● Exercise: Arrange the listing below as a Markdown table with the columns Row and Listing line. Begin with the first line of the listing and continue through the line containing "click(514, 99)". Number each line, skip blank lines, and leave out the pictures.
::::::
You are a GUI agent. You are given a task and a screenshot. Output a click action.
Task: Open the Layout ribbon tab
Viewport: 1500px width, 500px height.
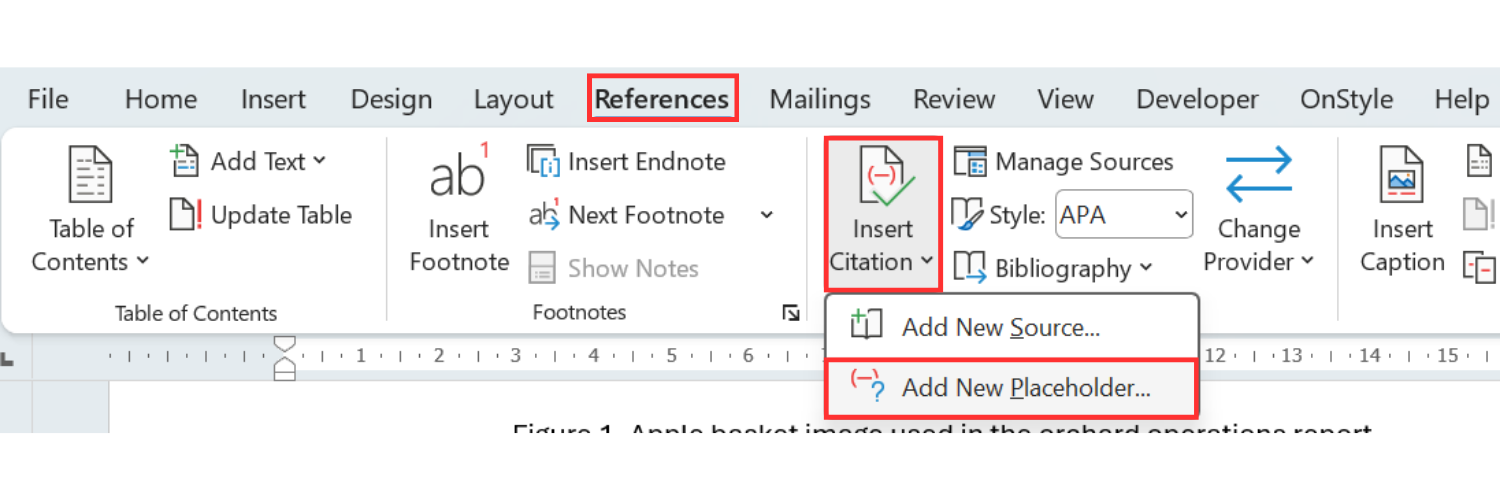click(514, 99)
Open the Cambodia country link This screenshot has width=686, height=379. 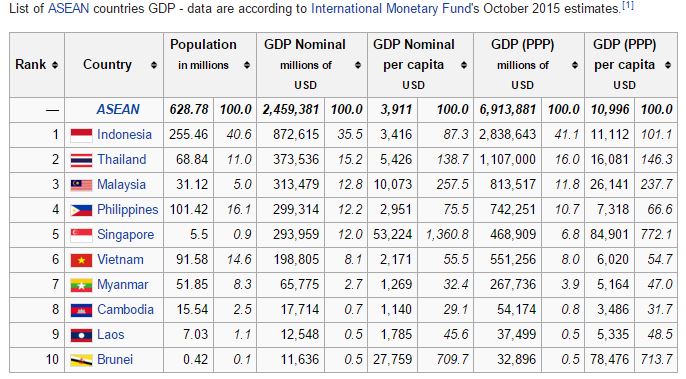pyautogui.click(x=125, y=309)
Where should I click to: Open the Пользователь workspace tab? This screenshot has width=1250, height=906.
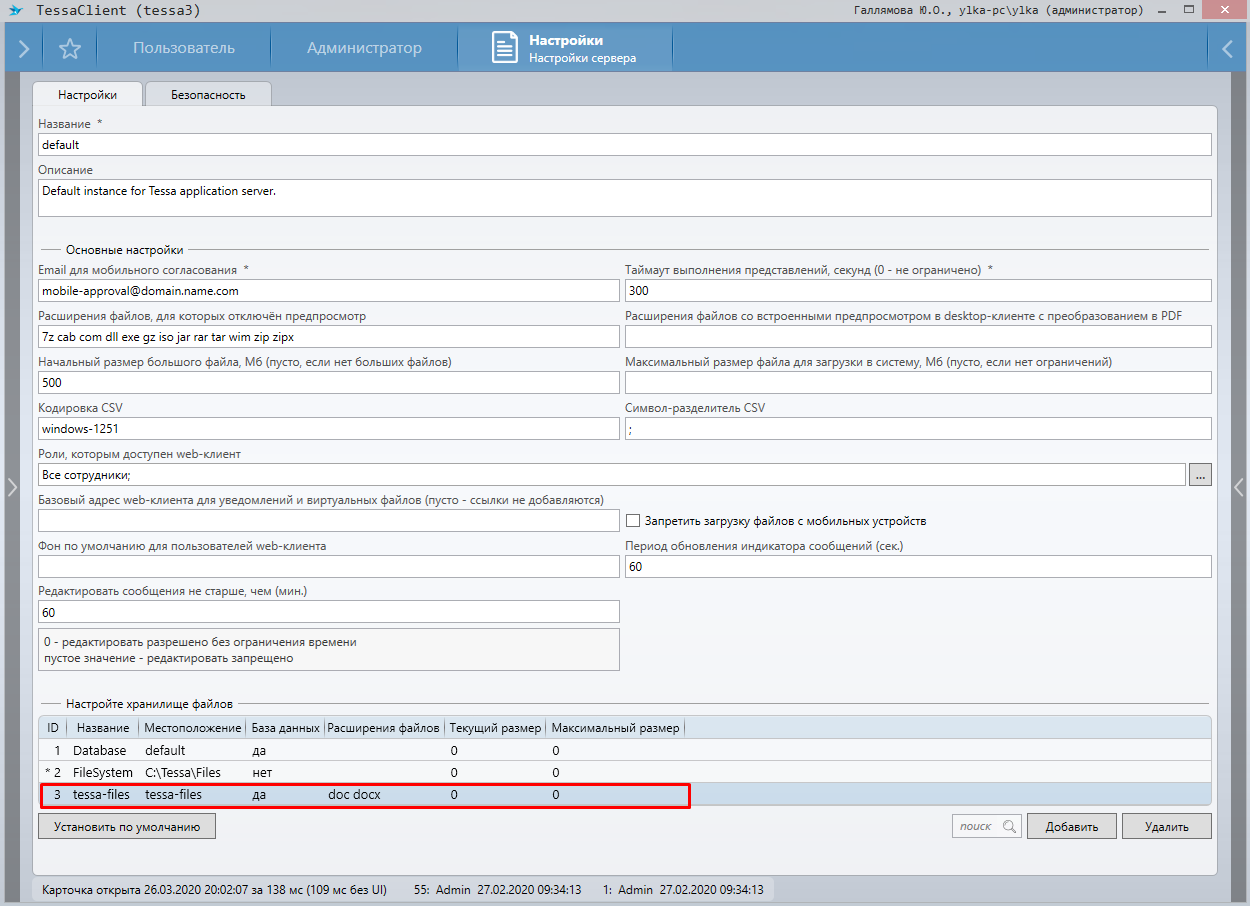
::::::
● Full answer:
| Row | Listing line |
|---|---|
| 1 | You are a GUI agent. You are given a task and a screenshot. Output a click action. |
| 2 | Task: Open the Layout ribbon tab |
| 3 | Viewport: 1500px width, 500px height. |
| 4 | click(514, 99) |